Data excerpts
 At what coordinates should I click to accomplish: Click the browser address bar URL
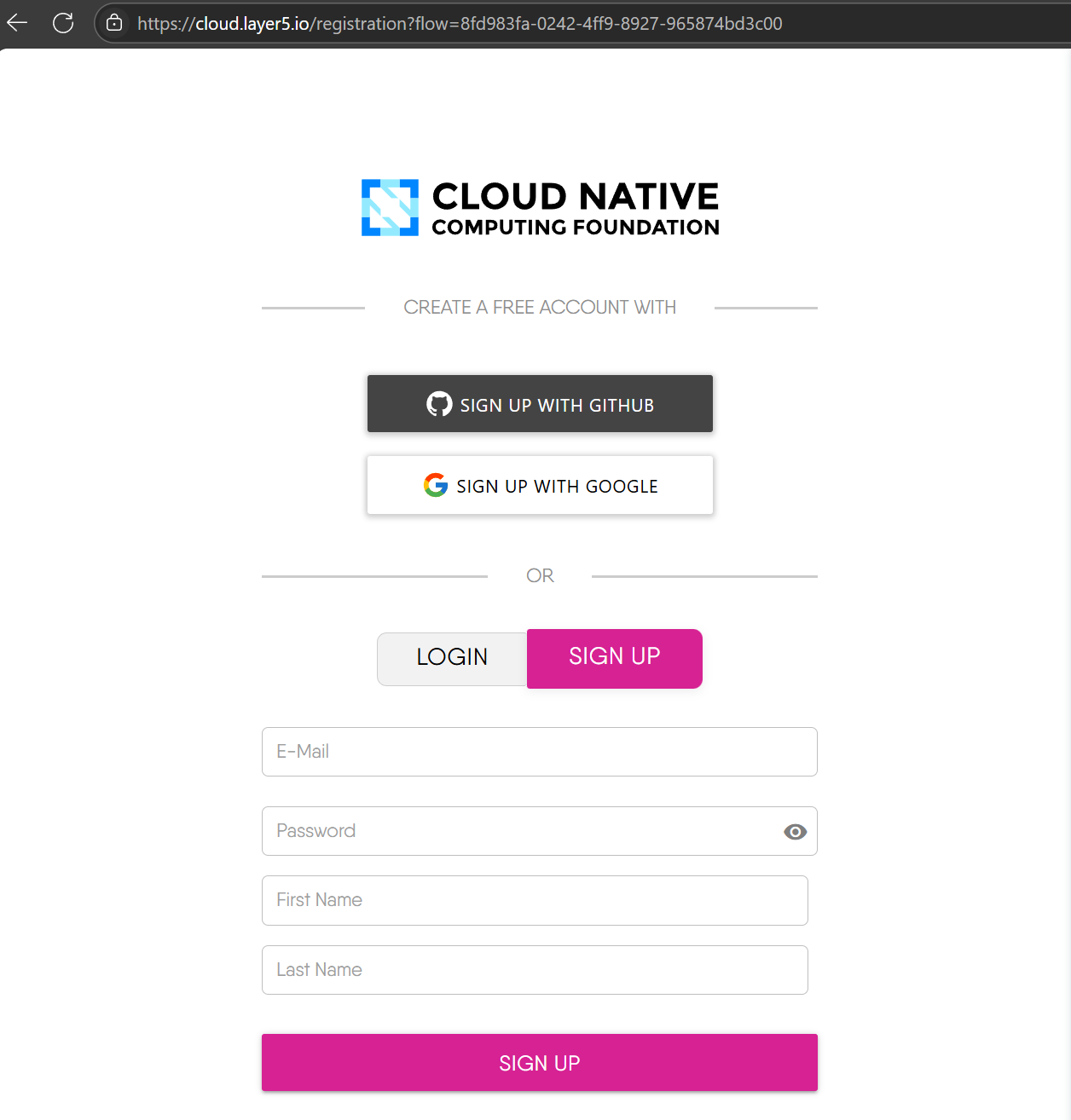tap(460, 24)
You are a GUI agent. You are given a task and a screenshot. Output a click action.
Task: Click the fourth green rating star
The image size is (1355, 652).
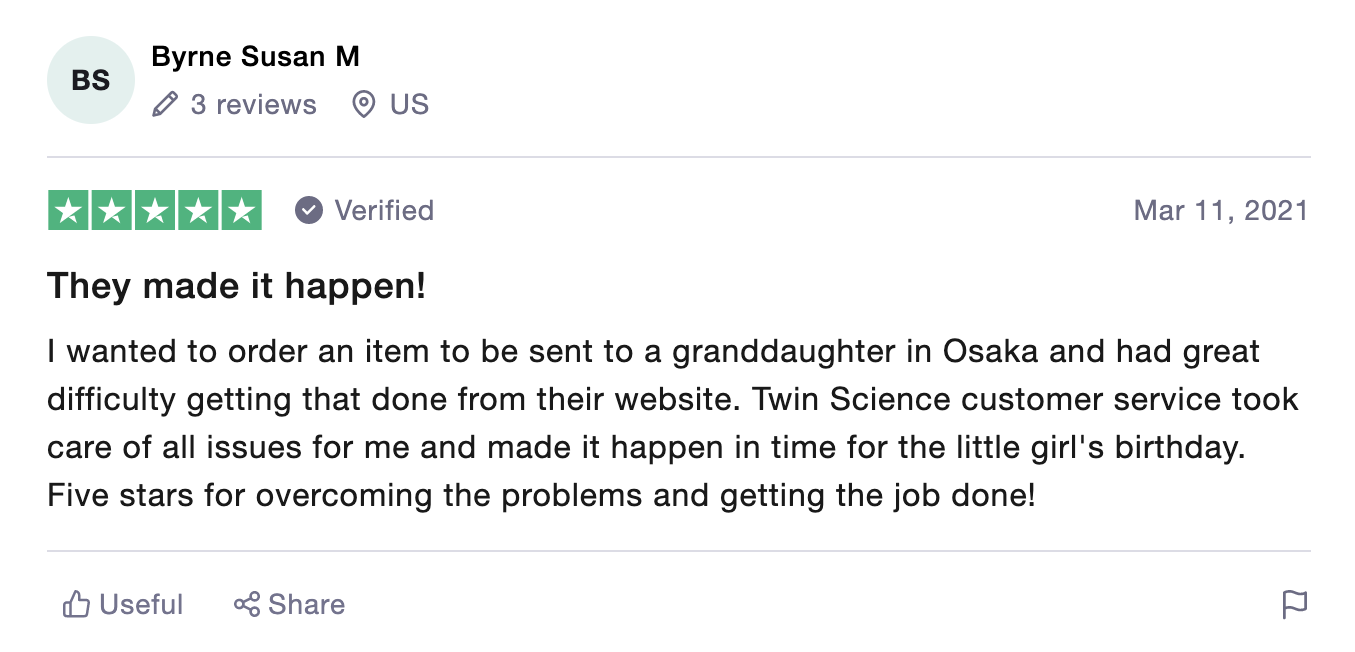(x=198, y=210)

• WORK TO BE COMPLETED:
Write out the records above exactly as they appear, leaving out any pictures.

• EXERCISE RESPONSE:
 At what coordinates should I click to accomplish: Click the browser address bar URL
tap(460, 24)
You are a GUI agent. You are given a task and a screenshot. Output a click action.
Task: Click the fourth green rating star
The image size is (1355, 652).
(x=198, y=210)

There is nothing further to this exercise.